Derrick White, PG/SG, Spurs (ADP: 99). White is ranked very closely to Dejounte Murray (ADP 105) despite the fact that Murray missed all of last season with a torn ACL. White’s growth through two seasons mirrored that of Murray’s, and White got some extra action with Gregg Popovich during Team USA’s time at the FIBA World Cup. White averaged 9.9 points, 3.7 rebounds, and 3.9 assists last season in about 26 minutes per game. If he can continue to lock down a similar starting role and grow entering his third season, he should outproduce those numbers, even with Murray's return. One big way for him to do that would be to improve his 3-point shooting percentage (33.8 percent).

Jonathan Isaac, SF/PF, Magic (ADP: 95). Isaac is continuing to grow his game and seems ready to make the leap after an impressive preseason in which he averaged 10 points, 5.8 rebounds, 2.2 assists, 1.8 steals, and 1.6 blocks per game over 24.4 minutes. It’ll be hard to find a mid-draft small forward with more defensive upside than Isaac, so he should be a breakout target to go after in the middle rounds.
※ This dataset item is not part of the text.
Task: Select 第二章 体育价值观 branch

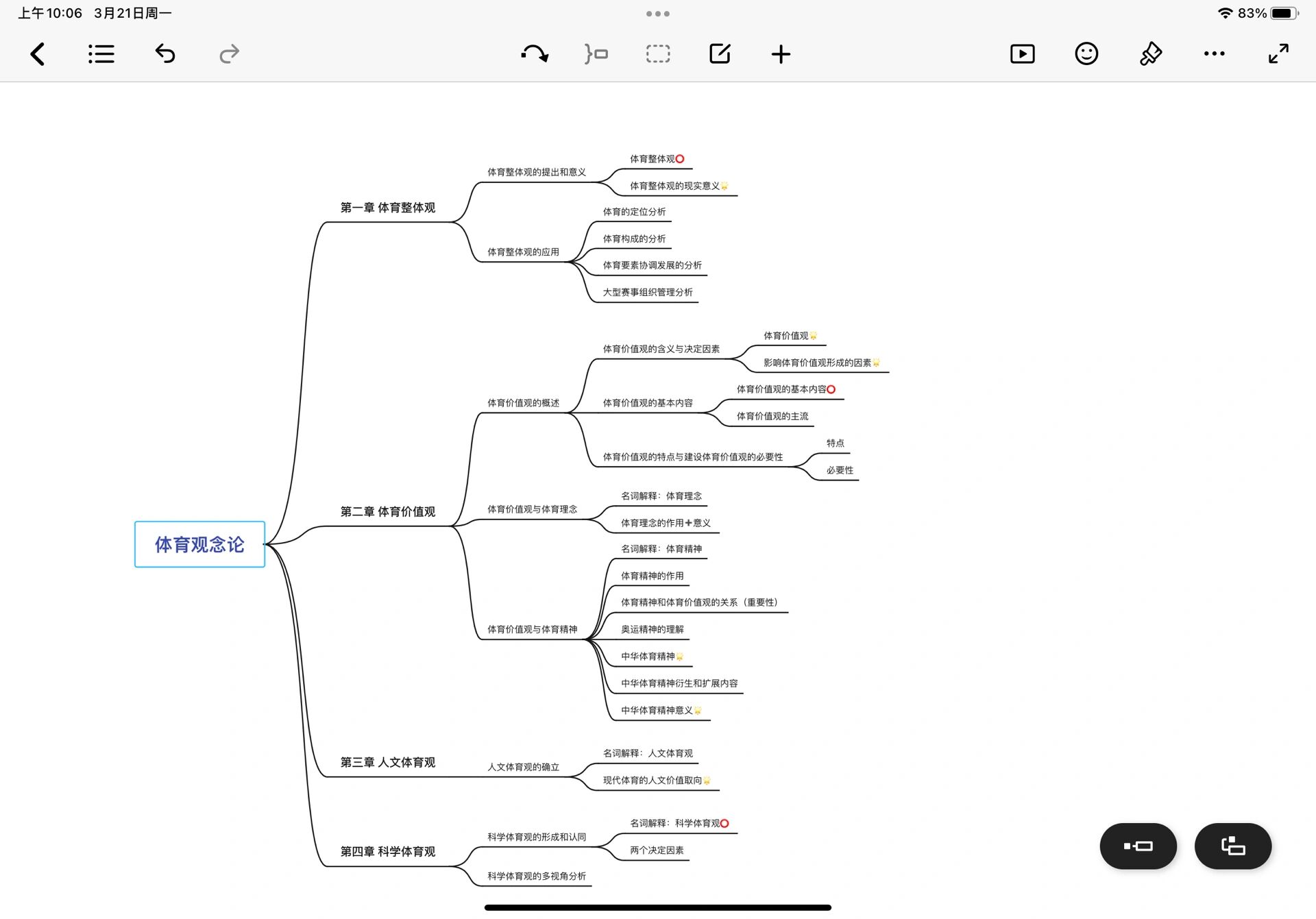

Bogdan Bogdanovic, SG/SF, Kings (ADP: 122). The lesser-know Bogdanovic brother improved his scoring average to 14.1 points per game while averaging 3.8 assists and 3.5 rebounds last season. He could continue to grow into an important part of the Sacramento offense, even if he is primarily being used as a bench player. Bogdanovic could be just as productive as his brother, Bojan, who is going 30 spots ahead of him, so Bogdan qualifies as a great value pickup.

Elfrid Payton, PG, Knicks (ADP: 208). Payton averaged 12.8 points, 9.2 assists, 6.3 rebounds, and 1.3 steals per 36 minutes last year with the Pelicans. This was despite having a usage rate of just 18.3 percent. Payton is behind Dennis Smith in the Knicks’ point-guard rotation, but he figures to be a crucial sixth- man for the team and could be a great facilitator for the young talent on the Knicks roster. It’s also worth noting that Smith missed 32 games last season and 13 in his first NBA season, so Payton could be in line for some work as a starter, though he has also had health concerns in each of the past two seasons.

Ish Smith, PG, Wizards (ADP: Undrafted). Somebody has to be Washington’s point guard and Isaiah Thomas is a bit banged up. Smith isn’t a flashy player, but he averaged 14.4 points, 5.8 assists, and 4.2 rebounds per 36 minutes with the Pistons last year. He could be a solid contributor in Washington, especially with the team lacking proven, healthy options at point guard. Scoop him up toward the end of the draft, especially if you end up taking a chance on Thomas.